The major difference between Starfield Class 2 Certification Authority root ca and AWS / Starfield Services Root Certificate Authority - G2 is signature algorithm.

Starfield Class 2 Certification Authority root ca used : sha1RSA

AWS / Starfield Services Root Certificate Authority - G2 root ca used : sha256RSA

Do we update anything in CC3200 SDK to support sha256RSA.

Kobi ,

 i have sent my endpoint details in personal chat.

This is a question for AWS. 

Sorry Kobi .This is may not be AWS question because client is rejecting the connection. AWS root CA are working with all other micro controller and PC application only TI is not accepting that certificate. May i know TI CC3200 supports sha256 or not ? Can we connect CC3200 to AWS IOT using AWS root ca ?

yes, with a service pack it should support sha256.

I don't understand, were you able to connect with the "Starfield Class 2 Certification Authority root ca"?

If yes, why are you trying to use other root ca for this endpoint?

i am able to connect with Starfield Class 2 Certification Authority root ca but not able to connect with AWS root CA. Please refer the link : How to Prepare for AWS’s Move to Its Own Certificate Authority | AWS Security Blog (amazon.com)

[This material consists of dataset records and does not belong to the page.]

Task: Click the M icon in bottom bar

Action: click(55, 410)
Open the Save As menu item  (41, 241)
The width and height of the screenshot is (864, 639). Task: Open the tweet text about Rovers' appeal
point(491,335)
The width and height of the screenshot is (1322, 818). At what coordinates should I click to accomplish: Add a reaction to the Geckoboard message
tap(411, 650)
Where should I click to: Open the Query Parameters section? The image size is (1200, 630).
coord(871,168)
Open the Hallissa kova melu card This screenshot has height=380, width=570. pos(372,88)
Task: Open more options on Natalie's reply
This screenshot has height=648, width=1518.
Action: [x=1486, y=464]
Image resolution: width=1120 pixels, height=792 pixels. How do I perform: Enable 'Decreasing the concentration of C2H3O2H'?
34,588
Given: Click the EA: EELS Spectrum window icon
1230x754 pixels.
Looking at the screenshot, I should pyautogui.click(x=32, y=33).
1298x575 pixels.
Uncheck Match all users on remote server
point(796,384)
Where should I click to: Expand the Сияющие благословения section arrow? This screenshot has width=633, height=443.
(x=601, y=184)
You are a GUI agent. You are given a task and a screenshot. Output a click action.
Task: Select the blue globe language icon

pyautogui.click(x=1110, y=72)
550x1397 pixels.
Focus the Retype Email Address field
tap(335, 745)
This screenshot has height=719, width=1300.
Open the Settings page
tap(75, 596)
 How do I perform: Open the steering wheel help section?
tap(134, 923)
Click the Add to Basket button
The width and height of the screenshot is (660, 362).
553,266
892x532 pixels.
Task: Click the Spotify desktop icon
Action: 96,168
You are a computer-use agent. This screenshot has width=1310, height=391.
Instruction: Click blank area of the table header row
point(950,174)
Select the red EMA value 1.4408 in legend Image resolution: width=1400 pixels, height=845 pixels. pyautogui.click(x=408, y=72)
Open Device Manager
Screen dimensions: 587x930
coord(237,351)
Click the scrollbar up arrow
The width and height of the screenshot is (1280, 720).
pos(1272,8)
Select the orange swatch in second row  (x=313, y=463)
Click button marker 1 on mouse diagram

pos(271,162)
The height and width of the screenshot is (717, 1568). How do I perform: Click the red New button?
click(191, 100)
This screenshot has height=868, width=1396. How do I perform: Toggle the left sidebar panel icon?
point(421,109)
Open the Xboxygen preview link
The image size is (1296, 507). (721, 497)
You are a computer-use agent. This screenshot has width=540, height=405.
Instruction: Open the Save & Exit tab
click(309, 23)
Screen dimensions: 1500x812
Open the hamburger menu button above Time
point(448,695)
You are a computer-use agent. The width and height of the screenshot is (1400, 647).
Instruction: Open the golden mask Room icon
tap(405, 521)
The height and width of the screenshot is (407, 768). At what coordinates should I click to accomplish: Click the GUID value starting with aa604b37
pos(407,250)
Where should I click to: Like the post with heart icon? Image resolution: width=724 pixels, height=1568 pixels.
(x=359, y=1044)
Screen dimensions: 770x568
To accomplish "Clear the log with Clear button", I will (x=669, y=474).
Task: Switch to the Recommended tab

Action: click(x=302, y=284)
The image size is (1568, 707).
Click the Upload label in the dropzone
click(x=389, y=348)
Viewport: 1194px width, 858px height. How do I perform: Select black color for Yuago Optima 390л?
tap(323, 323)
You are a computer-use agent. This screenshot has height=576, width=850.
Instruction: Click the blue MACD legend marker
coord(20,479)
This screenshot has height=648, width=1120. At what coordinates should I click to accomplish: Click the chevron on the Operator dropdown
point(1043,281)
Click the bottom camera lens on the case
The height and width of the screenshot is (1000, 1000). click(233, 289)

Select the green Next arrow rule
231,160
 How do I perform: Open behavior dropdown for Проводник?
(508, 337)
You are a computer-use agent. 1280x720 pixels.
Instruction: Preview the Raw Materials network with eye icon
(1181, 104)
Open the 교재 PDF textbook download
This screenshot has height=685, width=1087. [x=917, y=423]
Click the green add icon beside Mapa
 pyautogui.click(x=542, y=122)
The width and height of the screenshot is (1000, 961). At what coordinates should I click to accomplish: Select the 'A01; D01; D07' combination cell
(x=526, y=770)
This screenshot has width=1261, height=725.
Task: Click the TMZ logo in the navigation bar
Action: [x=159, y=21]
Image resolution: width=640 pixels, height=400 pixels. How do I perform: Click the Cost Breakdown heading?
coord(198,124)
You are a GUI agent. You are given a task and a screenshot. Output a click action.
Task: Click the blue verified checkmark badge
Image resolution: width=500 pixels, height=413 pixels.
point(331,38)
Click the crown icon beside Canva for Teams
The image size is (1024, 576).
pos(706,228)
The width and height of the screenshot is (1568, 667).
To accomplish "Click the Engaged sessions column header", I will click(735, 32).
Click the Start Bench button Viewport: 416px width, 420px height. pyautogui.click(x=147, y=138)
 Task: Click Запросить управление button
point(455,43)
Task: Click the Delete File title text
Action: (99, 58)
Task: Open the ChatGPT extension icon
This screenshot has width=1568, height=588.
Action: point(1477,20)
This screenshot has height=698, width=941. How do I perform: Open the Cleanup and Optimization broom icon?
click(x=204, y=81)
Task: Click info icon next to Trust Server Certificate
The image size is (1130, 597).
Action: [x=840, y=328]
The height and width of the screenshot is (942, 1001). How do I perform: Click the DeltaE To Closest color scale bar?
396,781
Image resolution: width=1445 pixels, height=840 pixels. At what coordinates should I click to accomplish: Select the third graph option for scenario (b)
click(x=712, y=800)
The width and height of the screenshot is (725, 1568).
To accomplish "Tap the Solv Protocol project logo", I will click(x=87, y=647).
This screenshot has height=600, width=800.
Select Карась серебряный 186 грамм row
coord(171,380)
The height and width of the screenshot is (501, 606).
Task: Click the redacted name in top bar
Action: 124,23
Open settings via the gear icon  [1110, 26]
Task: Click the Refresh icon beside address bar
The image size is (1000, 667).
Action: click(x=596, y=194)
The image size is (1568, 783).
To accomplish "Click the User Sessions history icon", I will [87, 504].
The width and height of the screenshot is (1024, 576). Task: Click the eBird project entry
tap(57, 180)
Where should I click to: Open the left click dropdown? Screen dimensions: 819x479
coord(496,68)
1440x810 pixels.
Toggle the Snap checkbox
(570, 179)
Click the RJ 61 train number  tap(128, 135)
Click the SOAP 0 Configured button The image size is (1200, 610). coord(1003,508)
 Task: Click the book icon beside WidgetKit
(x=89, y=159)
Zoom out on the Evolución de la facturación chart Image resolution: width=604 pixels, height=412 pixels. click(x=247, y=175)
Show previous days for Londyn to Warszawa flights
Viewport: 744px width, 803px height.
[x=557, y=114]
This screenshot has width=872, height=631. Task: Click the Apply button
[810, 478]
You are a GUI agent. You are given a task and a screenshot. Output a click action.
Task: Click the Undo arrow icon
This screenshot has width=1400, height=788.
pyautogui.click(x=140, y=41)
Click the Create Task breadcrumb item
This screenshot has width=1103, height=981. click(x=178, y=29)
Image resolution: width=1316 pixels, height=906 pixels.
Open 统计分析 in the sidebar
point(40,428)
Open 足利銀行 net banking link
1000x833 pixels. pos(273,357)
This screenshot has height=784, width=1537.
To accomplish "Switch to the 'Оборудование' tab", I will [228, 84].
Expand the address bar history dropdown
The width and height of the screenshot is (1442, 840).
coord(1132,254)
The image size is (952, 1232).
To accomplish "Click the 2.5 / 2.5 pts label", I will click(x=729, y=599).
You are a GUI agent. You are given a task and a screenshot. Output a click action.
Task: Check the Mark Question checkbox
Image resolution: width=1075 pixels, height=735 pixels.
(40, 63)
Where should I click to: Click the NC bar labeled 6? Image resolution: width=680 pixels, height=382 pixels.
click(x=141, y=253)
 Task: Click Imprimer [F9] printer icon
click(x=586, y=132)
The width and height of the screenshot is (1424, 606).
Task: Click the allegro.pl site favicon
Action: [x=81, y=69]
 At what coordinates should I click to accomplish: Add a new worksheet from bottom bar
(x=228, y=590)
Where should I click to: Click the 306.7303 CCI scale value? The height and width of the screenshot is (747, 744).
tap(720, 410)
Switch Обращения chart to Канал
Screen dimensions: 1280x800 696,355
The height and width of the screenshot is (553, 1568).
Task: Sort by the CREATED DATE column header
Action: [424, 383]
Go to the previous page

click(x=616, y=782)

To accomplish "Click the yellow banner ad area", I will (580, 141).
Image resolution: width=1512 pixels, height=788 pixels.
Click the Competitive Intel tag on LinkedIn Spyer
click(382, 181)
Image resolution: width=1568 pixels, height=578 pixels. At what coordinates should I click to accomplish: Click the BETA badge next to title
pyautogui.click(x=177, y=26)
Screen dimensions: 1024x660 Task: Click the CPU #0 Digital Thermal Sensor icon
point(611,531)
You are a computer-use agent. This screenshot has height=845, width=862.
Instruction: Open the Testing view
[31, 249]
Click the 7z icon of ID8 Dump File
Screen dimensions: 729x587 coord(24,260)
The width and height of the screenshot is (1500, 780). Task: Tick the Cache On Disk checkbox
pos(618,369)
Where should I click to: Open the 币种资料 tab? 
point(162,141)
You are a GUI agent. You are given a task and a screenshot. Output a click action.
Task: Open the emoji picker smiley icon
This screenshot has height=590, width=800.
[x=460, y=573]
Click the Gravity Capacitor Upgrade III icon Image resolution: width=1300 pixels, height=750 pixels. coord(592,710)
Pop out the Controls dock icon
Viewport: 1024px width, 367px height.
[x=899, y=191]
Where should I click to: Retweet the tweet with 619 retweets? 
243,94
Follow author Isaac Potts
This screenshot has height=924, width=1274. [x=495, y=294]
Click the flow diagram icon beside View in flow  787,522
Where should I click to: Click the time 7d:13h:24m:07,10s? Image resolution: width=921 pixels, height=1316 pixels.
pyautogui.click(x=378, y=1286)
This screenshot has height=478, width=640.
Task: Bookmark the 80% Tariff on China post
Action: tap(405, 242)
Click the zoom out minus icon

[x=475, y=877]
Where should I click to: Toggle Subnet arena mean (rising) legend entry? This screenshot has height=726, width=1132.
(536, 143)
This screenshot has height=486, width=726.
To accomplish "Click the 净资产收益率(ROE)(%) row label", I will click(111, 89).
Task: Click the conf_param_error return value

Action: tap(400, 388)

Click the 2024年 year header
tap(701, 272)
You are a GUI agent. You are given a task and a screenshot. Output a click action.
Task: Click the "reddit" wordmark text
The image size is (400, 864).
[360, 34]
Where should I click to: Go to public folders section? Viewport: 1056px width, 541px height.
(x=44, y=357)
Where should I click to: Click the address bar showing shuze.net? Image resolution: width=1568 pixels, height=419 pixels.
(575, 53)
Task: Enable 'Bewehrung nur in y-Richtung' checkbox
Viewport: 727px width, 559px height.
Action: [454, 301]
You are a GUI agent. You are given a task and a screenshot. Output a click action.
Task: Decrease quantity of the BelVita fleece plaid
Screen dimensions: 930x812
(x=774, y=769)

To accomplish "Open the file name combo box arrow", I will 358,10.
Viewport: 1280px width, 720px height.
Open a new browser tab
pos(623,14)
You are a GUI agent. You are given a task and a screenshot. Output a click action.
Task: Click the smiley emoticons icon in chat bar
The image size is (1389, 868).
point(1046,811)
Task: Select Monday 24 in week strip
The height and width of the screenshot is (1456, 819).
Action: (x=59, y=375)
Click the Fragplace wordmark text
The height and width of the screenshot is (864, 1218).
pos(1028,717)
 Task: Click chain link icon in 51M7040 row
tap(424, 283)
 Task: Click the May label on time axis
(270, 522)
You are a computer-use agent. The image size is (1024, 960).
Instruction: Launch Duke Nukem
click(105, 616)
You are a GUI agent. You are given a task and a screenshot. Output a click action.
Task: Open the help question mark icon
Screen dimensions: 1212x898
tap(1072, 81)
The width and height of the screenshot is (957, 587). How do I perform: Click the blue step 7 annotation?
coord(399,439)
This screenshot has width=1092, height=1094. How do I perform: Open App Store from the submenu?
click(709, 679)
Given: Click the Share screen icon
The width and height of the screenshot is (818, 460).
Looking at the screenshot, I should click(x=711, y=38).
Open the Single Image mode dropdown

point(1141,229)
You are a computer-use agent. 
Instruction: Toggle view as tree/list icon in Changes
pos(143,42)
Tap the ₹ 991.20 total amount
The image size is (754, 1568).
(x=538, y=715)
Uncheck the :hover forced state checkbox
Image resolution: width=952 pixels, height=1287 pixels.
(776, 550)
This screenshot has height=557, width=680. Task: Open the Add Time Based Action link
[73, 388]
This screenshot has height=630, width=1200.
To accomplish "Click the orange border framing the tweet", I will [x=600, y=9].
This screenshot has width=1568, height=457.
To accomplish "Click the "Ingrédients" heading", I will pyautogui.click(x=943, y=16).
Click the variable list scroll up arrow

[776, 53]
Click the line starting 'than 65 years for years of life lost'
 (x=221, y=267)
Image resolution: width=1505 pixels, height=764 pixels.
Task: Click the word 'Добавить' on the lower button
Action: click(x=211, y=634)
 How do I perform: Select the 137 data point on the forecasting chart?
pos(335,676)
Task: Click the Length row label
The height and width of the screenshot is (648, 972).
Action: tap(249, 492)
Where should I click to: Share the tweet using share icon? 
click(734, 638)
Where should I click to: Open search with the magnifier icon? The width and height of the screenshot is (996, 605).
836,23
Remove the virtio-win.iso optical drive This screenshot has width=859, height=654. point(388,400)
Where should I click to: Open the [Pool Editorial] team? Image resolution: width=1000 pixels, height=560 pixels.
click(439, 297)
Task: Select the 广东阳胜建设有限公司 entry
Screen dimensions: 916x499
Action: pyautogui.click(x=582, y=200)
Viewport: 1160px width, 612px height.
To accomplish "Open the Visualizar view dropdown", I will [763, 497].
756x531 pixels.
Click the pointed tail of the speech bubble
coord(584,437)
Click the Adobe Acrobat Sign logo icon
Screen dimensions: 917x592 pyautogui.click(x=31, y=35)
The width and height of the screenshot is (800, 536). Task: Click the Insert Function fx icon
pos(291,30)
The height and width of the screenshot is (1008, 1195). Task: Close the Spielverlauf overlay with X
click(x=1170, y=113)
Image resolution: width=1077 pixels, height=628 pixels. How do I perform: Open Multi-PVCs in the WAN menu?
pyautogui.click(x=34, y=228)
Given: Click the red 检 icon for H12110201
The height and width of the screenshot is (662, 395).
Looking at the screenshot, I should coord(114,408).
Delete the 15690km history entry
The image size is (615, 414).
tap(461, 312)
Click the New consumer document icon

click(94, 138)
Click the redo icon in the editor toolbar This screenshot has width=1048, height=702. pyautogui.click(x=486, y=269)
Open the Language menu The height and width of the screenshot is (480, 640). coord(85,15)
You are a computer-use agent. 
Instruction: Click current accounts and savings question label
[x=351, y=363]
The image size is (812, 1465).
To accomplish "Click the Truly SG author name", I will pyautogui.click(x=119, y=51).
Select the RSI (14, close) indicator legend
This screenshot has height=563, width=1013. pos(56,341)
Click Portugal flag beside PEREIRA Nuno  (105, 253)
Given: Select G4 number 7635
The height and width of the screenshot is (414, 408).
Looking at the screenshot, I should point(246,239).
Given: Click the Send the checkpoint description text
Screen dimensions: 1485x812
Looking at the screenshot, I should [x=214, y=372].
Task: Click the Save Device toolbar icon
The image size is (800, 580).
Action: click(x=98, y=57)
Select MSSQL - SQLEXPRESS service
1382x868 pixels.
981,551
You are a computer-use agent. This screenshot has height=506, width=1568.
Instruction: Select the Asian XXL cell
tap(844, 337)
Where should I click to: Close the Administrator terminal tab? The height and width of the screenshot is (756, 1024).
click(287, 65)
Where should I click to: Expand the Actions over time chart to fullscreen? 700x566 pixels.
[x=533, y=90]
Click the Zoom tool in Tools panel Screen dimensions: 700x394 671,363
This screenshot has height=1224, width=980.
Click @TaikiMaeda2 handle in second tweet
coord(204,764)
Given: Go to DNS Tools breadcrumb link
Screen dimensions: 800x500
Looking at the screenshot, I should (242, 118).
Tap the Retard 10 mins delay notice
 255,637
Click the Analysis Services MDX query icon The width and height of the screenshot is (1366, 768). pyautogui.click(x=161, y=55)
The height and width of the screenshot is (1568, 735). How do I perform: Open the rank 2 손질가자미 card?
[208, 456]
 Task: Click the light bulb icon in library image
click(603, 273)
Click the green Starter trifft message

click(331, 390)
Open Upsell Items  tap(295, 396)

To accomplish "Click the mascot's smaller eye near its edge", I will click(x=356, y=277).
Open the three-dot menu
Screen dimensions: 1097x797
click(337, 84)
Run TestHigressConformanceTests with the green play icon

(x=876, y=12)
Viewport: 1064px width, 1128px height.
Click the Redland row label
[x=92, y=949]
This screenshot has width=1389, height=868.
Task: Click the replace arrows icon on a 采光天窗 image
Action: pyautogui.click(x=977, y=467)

As per this link Starfield Class 2 Certification Authority root ca is not maintained by AWS and that certificate is also going to expire in 2034 that's why we don't want use that certificate. We we would like to use the certificates which is maintained  by AWS so that process will be easy for us when their is any change in certificate .

Yes i am using latest service pack : CC3100_CC3200_ServicePack_1.0.1.14-2.12.2.8 

Please let me know what we need to change to use AWS Root CA.

Hi Kobi ,

 Please may i know is their any update on AWS root CA support changes required on TI SDK.

Each socket can be assigned with one root CA. If the server is about to replace the root CA, what you can do is adding a code that will try to connect using one root CA (e.g. Starfield) and in case of failure it will try to connect again with the 2nd root CA (Amazon root ca).

Kobi,

please my question was why TI 3200 is closing TLS connection with BAD certificate error when we use AWS Root CA.I do understand every socket will be assigned to root ca. Please let me know if you looking for any logs. Can you please check connecting CC3200 to  AWS IOT core using AWS root CA.

When we tried to connect to AWS it was using the Starfield Root CA.

Currently AWS is not maintaining the Starfield Class 2 Certification Authority root ca .Please may i know when TI can support AWS root CA with CC3200.

We can't support any new updates on CC3200. If there is a problem with the specific certificate (checking the content i don't see a reason). You can try using an external TLS stack (such as mbedTLS) on top of the CC3200 TCP socket. 

 "You can try using an external TLS stack (such as mbedTLS) on top of the CC3200 TCP socket. " Please may i know how this solution will work because it has still use the sl_ZZZZ network api's which will have the same issue .

It will use the unsecure TCP sl_socket (so use the network stack in the NWP, but not the TLS stack).

On the host you will implement the TLS stack. In the next CC32XX (3220/35) SDK we will include such solution for TLS1.3 support (as the internal TLS stack only supports TLS1.2 and can't be fixed with an SP). This should work with CC3200 as well.

The certificate in this case will only be handled by the host-based TLS stack.